| RECORDS PROVIDED |

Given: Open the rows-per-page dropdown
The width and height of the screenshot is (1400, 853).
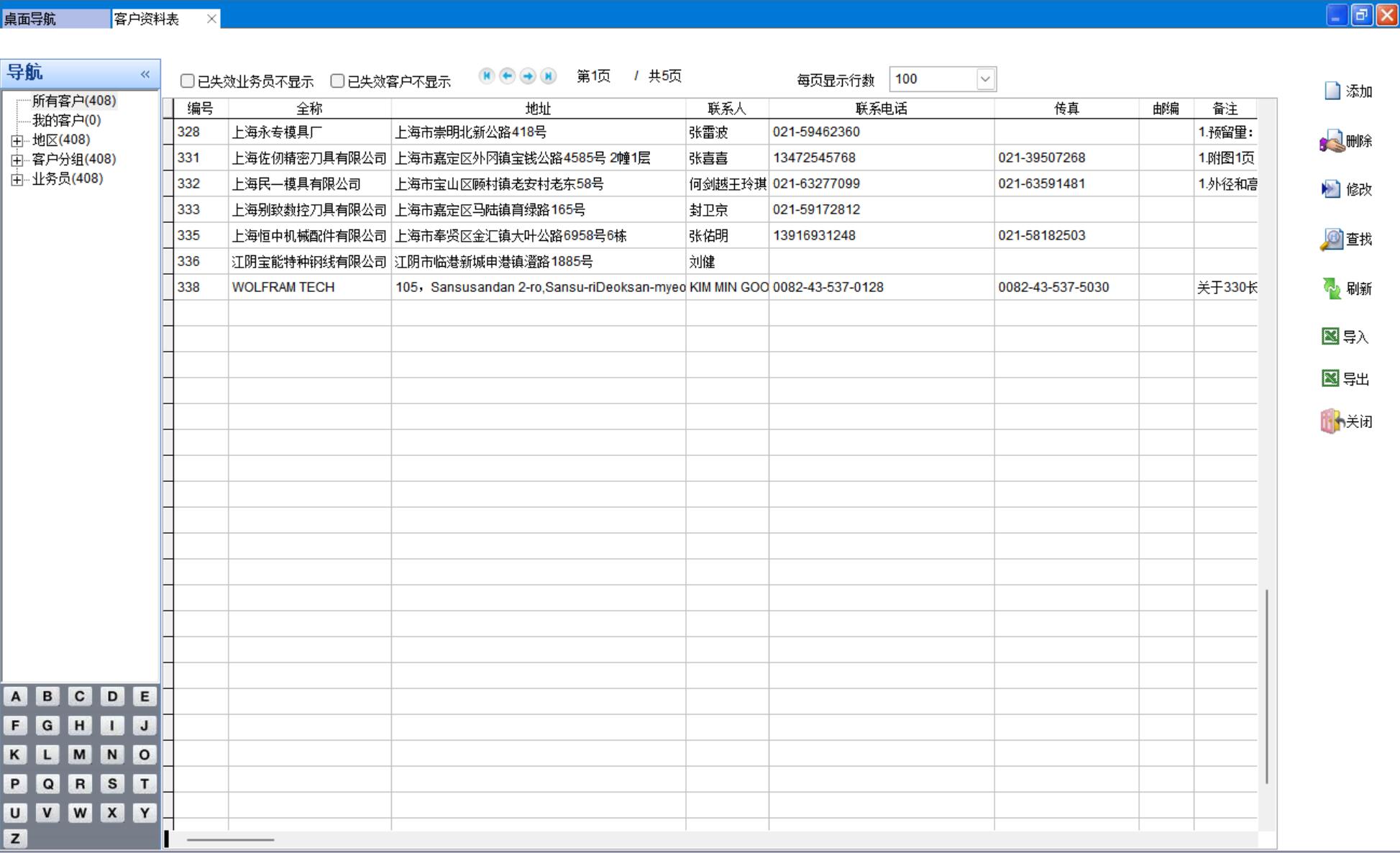Looking at the screenshot, I should pyautogui.click(x=984, y=79).
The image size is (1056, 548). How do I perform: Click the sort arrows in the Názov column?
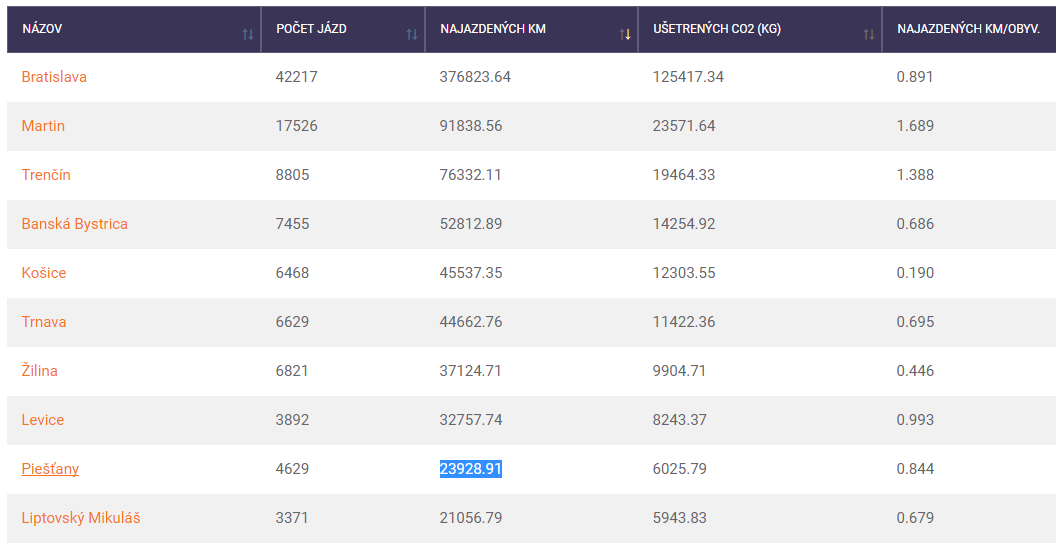pos(247,34)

| WHAT THIS TASK INVOLVES |
Reproduce the entries verbatim, starting at the line that contains "The image size" and ending at the end of the entries. Omit the pictures from your reproduction.

| ANSWER |
The image size is (1056, 548). How do I perform: Click the sort arrows in the Názov column?
pos(247,34)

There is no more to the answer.